Una madre con un figlio alla media Cristoforo Colombo racconta che da quest'anno la mensa è stata abolita. Ora i ragazzi vanno a scuola dalle 8 alle 14, tutto filato, con solo due pause di dieci minuti alle 10 e alle 12, in cui per cinque minuti possono uscire i maschi per andare al bagno e altri cinque minuti le femmine. Quindi tutti in classe di nuovo: «penso che in prigione sia meglio - commenta - come genitore e come adulto mi sono chiesto perché costruiamo un sistema così repressivo. Non mi stupisco se finita la scuola uno esce e brucia una macchina». A coprire le ore della mensa fino all'anno scorso c'erano le insegnanti di italiano, che avevano delle ore in più e quindi facevano la cosiddetta 'copertura mensa'. Tagliate le ore, niente mensa. Tutto perché ovviamente non ci sono più neppure gli Ata, i bidelli.

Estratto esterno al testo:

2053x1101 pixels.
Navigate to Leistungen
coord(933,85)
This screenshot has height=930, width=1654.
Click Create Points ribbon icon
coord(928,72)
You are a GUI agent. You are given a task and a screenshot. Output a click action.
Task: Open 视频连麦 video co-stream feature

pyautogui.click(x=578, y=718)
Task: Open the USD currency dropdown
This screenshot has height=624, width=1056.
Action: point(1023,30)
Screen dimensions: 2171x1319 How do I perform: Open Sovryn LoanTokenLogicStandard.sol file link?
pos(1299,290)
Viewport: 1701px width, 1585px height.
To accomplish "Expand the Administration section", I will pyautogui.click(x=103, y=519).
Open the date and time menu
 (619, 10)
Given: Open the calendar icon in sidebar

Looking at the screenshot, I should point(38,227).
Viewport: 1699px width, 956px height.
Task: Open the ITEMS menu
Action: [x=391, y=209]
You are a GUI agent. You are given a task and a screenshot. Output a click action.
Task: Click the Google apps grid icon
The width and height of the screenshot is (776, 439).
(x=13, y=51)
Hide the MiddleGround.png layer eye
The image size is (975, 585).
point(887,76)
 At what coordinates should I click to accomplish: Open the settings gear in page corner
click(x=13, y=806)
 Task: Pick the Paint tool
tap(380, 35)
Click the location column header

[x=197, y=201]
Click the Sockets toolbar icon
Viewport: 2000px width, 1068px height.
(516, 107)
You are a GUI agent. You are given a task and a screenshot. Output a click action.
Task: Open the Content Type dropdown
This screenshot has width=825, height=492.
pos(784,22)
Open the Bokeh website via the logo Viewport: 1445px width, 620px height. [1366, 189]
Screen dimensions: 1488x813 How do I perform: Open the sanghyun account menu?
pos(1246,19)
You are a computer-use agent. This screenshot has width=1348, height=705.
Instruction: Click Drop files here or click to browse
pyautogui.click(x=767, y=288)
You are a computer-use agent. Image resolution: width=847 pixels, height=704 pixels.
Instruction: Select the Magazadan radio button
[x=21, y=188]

Bidelli che mancano in diverse scuole genovesi. Al punto che un'elementare, la Maria Mazzini, che tradizionalmente ha una sezione col metodo Montessori prima frequentata dal lunedì al sabato dalle 8,20 all'una, si è vista costretta ad introdurre un orario dalle 8 alle 13 lunedì-sabato, fino al 7 novembre, quando il sabato verrà tagliato sino al 27 marzo. Il direttore in una circolare motiva con «riduzione del personale ausiliario e amministrativo», ma parla anche di «risparmio relativo al riscaldamento dell'intero edificio» e allineamento all'orario delle altre classi. Al tempo pieno non va meglio; qui come altrove, sono partite le sezioni a 40 ore ma il prossimo anno le acrobazie dei poveri dirigenti potrebbero non andare a buon fine e quindi o si ricorre a cooperative che coprono il pomeriggio o è difficile far quadrare tutto.
Manuela Malerba del Cogede ligure (il coordinamento genitori democratici) dice che i campanelli d'allarme stanno arrivando da tante scuole e finalmente anche i genitori più disattenti si rendono conto che cosa comporta la parola tagli che prima leggevano solo sui giornali: «in alcune scuole del centro storico, come la Garaventa, fino allo scorso anno si facevano delle classi verticali, i cosiddetti laboratori a classi aperte. Erano laboratori di teatro, musica, bricolage o anche linguistici per l'apprendimento dell'italiano, il recupero o il potenziamento, un aspetto fondamentale visto che per il 40-50% dei 123 bambini l'italiano non è la prima lingua. Da quest'anno non saranno più fattibili, perché le ore di coopresenza sono pochissime. Tra l'altro sarà difficile anche fare uscite in città. Stiamo assistendo a un'autentica destrutturazione del tempo pieno».
Non parliamo di dislessici, diversamente abili o bambini con difficoltà temporanee: per loro non c'è niente. A parte la buona volontà della maestra.